In merito al “non sapere nulla sulla linea AV/AC”, rimandiamo al nostro sito e alla documentazione enciclopedica che i comitati no tav hanno raccolto in 20 anni di analisi. Tali analisi hanno sancito che l’opera è innanzitutto un investimento inutile al paese e gravosissimo, che peserà anche grazie al metodo previsto del “general contractor”, che prevede un concessionario unico che non avrà l’onere della gestione ma avrà tutti gli interessi ad allungare a dismisura i tempi e i costi della realizzazione dell’opera stessa, essendo questi ultimi coperti ovviamente da soldi pubblici. Noi vogliamo invece investire i soldi della collettività, ottenuti tramite un prelievo fiscale già notevolmente esoso, in opere per il benessere reale dei cittadini, per migliorare la sanità e l’istruzione pubblica e per la tutela dei lavoratori.

Per quanto riguarda la questione in tema energetico sottolineiamo solamente che quella della CO2 (e degli altri gas serra) non è la sola questione cruciale, in tema di emissioni: lo sono anche le diossine, i metalli pesanti, gli idrocarburi policiclici aromatici, tutti cancerogeni certi che si accumulano nel terreno e danneggiano la filiera alimentare e quindi l’uomo per generazioni (avendo un tasso di dimezzamento di decenni). Emissioni che i pannelli fotovoltaici, le pale eoliche, la geotermia ed il solare termico insieme ad un efficace taglio agli sprechi e alle inefficienze energetiche del patrimonio edile pubblico e privato, non danno.

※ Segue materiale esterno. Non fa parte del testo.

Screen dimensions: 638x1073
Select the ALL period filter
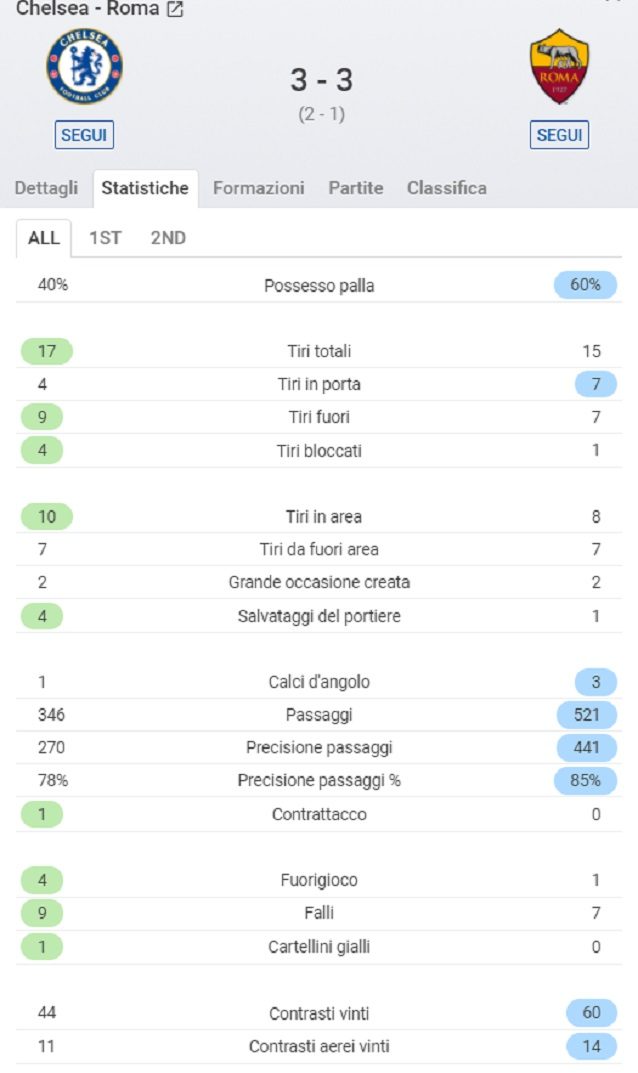tap(44, 238)
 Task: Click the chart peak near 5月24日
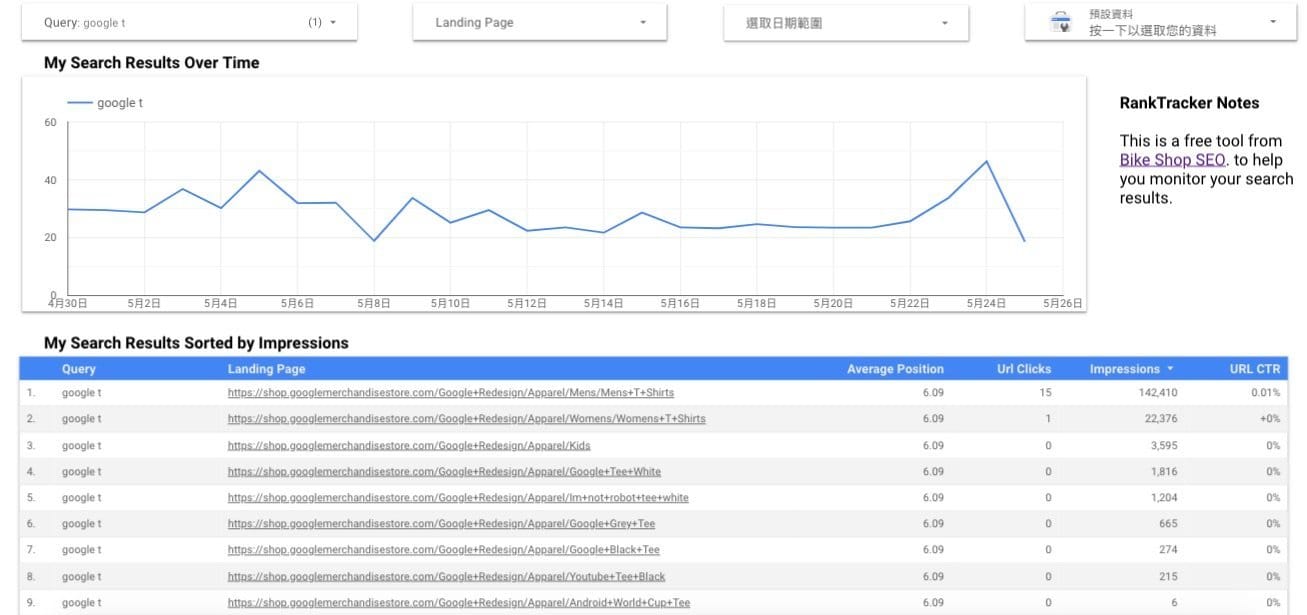click(x=986, y=161)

In ultimo, ricordiamo lo studio di un ricercatore dell’Università di Padova che dimostrava dati alla mano come bruciare legname sia un non senso rispetto all’utilizzo di energia solare: infatti anche le piante utilizzano l’energia della nostra stella per crescere, ma ne immagazzinano molto poca, circa il 3-4%, quindi notevolmente inferiore alla resa di un pannello fotovoltaico (attualmente al 10-15%), senza considerare ovviamente l’energia per il disboscamento, il trasporto alla centrale, le basse rese di una centrale a biomasse, la dispersione nel trasporto di energia elettrica e del teleriscaldamento. A conti fatti per coprire il fabbisogno energetico dell’Italia con biomasse sarebbe necessario più del terreno attualmente utilizzato per colture agricole (e cosa mangeremmo?), mentre con i pannelli fotovoltaici posti su tutti i tetti delle case degli italiani e con le altre fonti già citate si può affrontare la questione ad emissioni, queste sì, zero.